## Start The data
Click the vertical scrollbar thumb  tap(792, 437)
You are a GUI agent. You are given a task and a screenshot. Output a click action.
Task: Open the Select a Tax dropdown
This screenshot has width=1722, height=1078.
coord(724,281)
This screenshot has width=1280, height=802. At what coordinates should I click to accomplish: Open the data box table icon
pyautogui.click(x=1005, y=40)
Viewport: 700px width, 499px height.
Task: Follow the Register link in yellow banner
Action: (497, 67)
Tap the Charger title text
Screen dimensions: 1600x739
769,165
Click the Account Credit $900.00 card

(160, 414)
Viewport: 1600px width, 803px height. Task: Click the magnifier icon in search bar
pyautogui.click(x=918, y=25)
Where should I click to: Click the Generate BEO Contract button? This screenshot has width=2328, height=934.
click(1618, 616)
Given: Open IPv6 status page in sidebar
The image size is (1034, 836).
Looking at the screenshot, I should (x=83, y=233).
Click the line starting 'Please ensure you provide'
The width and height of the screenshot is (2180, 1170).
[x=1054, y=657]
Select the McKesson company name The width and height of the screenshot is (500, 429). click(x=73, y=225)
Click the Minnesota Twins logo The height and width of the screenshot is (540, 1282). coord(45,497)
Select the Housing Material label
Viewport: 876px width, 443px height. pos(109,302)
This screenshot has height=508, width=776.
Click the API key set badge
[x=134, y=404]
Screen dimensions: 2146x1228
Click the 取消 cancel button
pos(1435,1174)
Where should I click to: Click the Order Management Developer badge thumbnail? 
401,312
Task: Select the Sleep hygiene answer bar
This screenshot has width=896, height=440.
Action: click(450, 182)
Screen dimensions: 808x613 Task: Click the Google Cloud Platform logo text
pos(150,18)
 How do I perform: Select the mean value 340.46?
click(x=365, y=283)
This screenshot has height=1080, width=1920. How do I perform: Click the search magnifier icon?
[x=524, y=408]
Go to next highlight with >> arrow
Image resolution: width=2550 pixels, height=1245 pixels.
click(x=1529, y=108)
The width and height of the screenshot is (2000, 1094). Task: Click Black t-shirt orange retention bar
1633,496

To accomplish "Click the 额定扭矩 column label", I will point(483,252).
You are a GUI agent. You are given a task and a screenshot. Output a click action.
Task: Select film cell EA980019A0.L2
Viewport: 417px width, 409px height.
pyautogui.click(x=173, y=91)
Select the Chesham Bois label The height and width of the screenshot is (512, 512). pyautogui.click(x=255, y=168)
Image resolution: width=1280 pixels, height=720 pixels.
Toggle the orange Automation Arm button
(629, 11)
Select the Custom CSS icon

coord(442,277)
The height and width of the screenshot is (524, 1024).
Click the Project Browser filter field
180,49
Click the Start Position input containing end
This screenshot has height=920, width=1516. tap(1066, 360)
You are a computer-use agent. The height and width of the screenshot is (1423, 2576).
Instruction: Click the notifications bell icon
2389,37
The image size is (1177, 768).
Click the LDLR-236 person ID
## End The data
◆ **What is needed**:
Update the items from the line containing "Go to next highlight with >> arrow" through the last item, changing "Project Browser" to "Asset Browser" and leaving everything else unchanged.

◆ **Result of this task**:
Go to next highlight with >> arrow
Image resolution: width=2550 pixels, height=1245 pixels.
click(x=1529, y=108)
The width and height of the screenshot is (2000, 1094). Task: Click Black t-shirt orange retention bar
1633,496

To accomplish "Click the 额定扭矩 column label", I will point(483,252).
You are a GUI agent. You are given a task and a screenshot. Output a click action.
Task: Select film cell EA980019A0.L2
Viewport: 417px width, 409px height.
pyautogui.click(x=173, y=91)
Select the Chesham Bois label The height and width of the screenshot is (512, 512). pyautogui.click(x=255, y=168)
Image resolution: width=1280 pixels, height=720 pixels.
Toggle the orange Automation Arm button
(629, 11)
Select the Custom CSS icon

coord(442,277)
The height and width of the screenshot is (524, 1024).
Click the Asset Browser filter field
180,49
Click the Start Position input containing end
This screenshot has height=920, width=1516. tap(1066, 360)
You are a computer-use agent. The height and width of the screenshot is (1423, 2576).
Instruction: Click the notifications bell icon
2389,37
The image size is (1177, 768).
Click the LDLR-236 person ID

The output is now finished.